(Pixel coordinate grounding data)
##########
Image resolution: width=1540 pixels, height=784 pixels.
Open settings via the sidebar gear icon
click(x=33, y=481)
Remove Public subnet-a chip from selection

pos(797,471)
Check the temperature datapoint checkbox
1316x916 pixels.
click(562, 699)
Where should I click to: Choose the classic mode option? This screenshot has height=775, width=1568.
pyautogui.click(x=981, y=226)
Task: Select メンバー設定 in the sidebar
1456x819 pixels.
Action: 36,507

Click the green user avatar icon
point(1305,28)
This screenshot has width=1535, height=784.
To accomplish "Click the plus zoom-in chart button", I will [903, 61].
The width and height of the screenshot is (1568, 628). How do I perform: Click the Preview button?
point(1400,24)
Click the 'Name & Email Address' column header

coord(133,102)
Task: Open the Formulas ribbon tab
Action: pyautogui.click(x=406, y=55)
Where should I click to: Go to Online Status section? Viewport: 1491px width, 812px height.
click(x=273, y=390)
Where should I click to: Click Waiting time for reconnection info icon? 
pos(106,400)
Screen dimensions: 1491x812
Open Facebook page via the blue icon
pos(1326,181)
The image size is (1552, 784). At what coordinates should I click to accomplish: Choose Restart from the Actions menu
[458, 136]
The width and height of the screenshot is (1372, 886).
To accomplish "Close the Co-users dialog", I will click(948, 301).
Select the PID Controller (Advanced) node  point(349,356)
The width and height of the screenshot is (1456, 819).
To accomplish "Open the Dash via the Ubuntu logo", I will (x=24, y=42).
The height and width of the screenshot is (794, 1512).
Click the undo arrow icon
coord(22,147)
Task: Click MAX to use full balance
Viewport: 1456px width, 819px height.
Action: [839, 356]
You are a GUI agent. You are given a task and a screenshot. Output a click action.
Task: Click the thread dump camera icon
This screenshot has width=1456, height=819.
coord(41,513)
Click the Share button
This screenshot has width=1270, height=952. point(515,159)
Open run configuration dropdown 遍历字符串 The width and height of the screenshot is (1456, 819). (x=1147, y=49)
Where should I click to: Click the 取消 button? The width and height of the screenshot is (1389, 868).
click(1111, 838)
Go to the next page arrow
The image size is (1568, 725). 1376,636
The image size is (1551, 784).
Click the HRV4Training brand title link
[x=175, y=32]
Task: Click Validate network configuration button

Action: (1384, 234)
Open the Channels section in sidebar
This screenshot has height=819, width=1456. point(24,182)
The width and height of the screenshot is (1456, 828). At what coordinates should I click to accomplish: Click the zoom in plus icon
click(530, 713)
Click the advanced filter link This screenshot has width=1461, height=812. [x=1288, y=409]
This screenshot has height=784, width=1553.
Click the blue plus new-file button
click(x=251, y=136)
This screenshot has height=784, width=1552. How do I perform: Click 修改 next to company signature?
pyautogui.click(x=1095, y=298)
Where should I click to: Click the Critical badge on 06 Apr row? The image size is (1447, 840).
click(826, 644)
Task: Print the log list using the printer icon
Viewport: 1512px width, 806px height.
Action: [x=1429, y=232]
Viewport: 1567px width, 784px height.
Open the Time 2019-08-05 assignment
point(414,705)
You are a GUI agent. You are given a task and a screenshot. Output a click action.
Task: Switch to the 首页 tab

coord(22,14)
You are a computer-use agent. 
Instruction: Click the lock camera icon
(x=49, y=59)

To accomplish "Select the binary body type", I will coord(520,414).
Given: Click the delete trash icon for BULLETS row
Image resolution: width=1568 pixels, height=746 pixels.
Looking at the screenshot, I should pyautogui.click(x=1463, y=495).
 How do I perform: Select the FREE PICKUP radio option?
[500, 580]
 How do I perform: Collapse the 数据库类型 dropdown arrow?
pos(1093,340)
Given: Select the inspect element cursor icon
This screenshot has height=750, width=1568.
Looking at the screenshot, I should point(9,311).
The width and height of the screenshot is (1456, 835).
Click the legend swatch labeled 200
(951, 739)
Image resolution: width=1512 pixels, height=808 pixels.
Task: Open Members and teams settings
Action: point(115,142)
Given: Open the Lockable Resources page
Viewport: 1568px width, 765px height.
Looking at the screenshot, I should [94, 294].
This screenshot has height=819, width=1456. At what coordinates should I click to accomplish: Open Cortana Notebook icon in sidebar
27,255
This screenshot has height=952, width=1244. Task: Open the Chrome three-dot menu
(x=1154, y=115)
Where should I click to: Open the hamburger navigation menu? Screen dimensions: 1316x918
##########
Wherever the string "will" appears in the entries, copy that line.

To accomplish "Click the plus zoom-in chart button", I will [903, 61].
To accomplish "Close the Co-users dialog", I will click(948, 301).
To accomplish "Open the Dash via the Ubuntu logo", I will (x=24, y=42).
To accomplish "Select the binary body type", I will coord(520,414).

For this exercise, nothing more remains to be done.